Todos os dias, acordo de manhã para escrever, como se tivesse de bater a catraca antes de sentar na mesa no meu quintal. Tomo café com pão, sintonizo na única rádio FM de música clássica (sem palavras para atropelar as minhas) e começo um processo quase psicográfico de escrita, sem pensar em nada, porém também sem espíritos apoiando-se nos meus ombros. Às vezes, sou surpreendido por uma boa prosa saindo do automático apertar de parafusos mentais.

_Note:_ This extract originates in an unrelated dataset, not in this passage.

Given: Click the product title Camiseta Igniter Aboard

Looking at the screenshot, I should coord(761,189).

Em outras ocasiões, por mais elaborado que seja o pensamento, a frase não sai, morre lá mesmo, no cérebro, mais um cadáver pra empatar o caminho.

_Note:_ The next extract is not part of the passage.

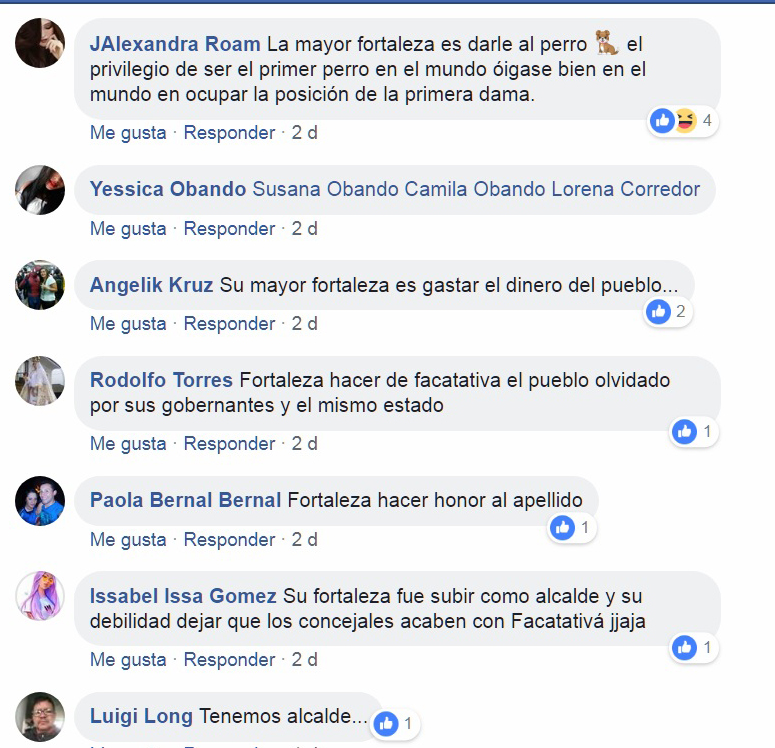This screenshot has width=775, height=748.
Task: Click Me gusta under Yessica Obando's comment
Action: point(128,229)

Já escrevi quase 60 páginas do que seria ou será o meu primeiro romance. O problema é que, assim como acontece na vida, a ficção não depende só de nós. Ela tem vida, pode ser abortada antes de nascer ou nascer defeituosa. A luta contra todas as coisas que podem dar errado é dura e, por vezes, nos faz querer desistir. Há três dias, ando muito desesperançoso com o meu trabalho, achando meus personagens rasos, minha trama tediosa, minha temática superficial. Espero encontrar saídas para esses problemas.
A ideia de toda boa obra de arte é criar estranhamento e busca por uma atmosfera diferente, que faça o leitor sentir-se desconfortável e ao mesmo tempo hipnotizado, como quando alguém se descobre apaixonado por alguém pelo qual jamais imaginou que nutriria esse tipo de sentimento. É isso que eu busco, mas às vezes o máximo que consigo é a sensação de se estar beijando um desconhecido em uma micareta.
Para desanuviar, aprender a olhar de longe a minha própria ficção, tento ler, ver filmes, ouvir música e conversar para desfazer os nós que eu mesmo causei na minha trama. Os escritores experientes dizem que imaginar o seu romance em pequenas cenas, cada uma com sua trama particular, é uma ótima saída. Apesar de isso funcionar na maioria do tempo, sempre há a sombra sobre minha cabeça da tarefa homérica que é escrever um romance. Lá em cima estão os dons Quixote e Casmurro para me lembrar que não basta apenas vontade para escrever.